UNE MEILLEURE COORDINATION AVEC LES ASSOCIATIONS
Désormais les procureurs devront faire en sorte que les victimes d’agressions ou d’actes homophobes ou transphobes soient correctement prises en charge. Les structures d’aides aux victimes, les services d’enquête devront être formés pour répondre au mieux aux demandes des personnes. «Les procureurs devront par ailleurs veiller à ce que les associations habilitées intervenues au cours de procédure ou à l’origine d’un signalement puissent se constituer partie civile et qu’elles soient invitées à le faire à l’audience.» Des réunions annuelles avec les associations devront être mises en place au niveau local: «Je vous demande de veiller à ce que les magistrats référents des parquets généraux, situés à un échelon régional, donc plus pertinent, organisent au moins une fois par an, des rencontres avec ces partenaires afin de mener des actions d’information du public et de favoriser la réception de signalements relatifs à des suspicions d’infractions à caractère homophobe», écrit Christiane Taubira. Le ministère demande aussi la création de cellules de veille, ainsi que des dispositifs d’alertes, et insiste pour qu’un référent permanent soit rattaché aux cas d’homophobie et de transphobie: «Je vous demande par ailleurs de veiller à ce qu’il n’y ait en aucun cas de vacance du poste de référent discriminations dans les parquets généraux comme dans les pôles, afin que ces référents soient en permanence bien identifiés des acteurs locaux.»

STAGE DE CITOYENNETÉ
Le ministère souhaite aussi instaurer une réponse pédagogique et non répressive aux auteur.e.s d’actes homophobes ou transphobes «sauf naturellement si la gravité des faits invite à une réponse plus ferme». Des stages de citoyenneté seront donc mis en place avec les associations: «Ces stages constituent une réponse adaptée à ce type de faits, pour évoquer avec les participants la question du respect des différences». Les violences en milieu carcéral seront elles aussi mieux traitées par l’administration: «J’entends que soient prises toutes les mesures nécessaires pour que ces faits fassent l’objet d’une information immédiate du procureur de la République compétent. Une réponse pénale devra être systématiquement donnée par les parquets.»

CIRCONSTANCE AGGRAVANTE
Autre exigence du ministère, que les procureurs «retiennent systématiquement la circonstance aggravante de l’orientation sexuelle de la victime lorsque cette dernière est constituée, et s’assurent, dans le cadre du traitement en temps réel (TTR) mais également lors du suivi des enquêtes préliminaires ou des instructions, que les enquêteurs réunissent les éléments en ce sens».

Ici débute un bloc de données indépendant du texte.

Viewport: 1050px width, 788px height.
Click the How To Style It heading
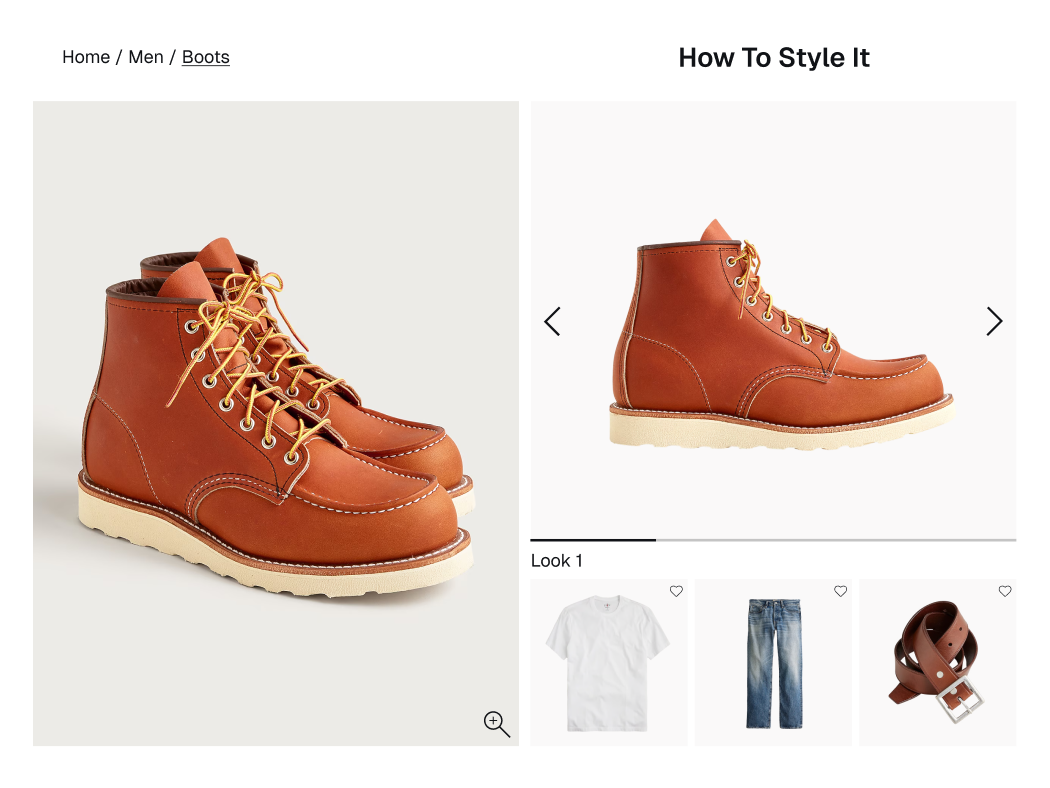click(x=774, y=58)
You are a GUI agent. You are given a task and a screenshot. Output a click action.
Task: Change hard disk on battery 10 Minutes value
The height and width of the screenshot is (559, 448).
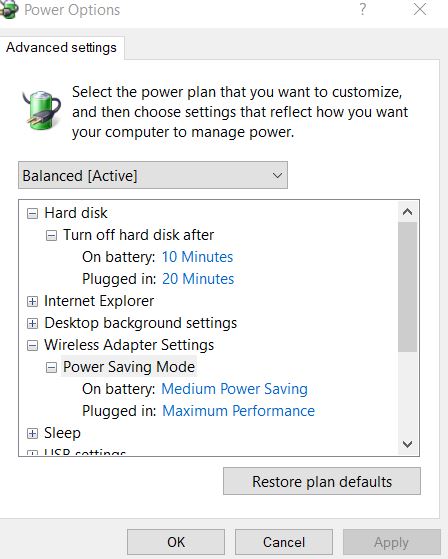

PAS D’IDENTITÉ SEXUELLE DANS LA CIRCULAIRE
Enfin, difficile de ne pas remarquer l’absence totale des termes «identité sexuelle». Loin d’être anecdotique, le fait que le ministère ait préféré l’expression «identité de genre», non reconnue par le droit français mais préconisée au niveau international et par les association LGBT, laisse espérer que son intégration pourrait avoir lieu prochainement. Après l’avis positif de la Commission nationale consultative des droits de l’Homme, cela représenterait un pas de plus vers une véritable reconnaissance des droits des personnes trans’.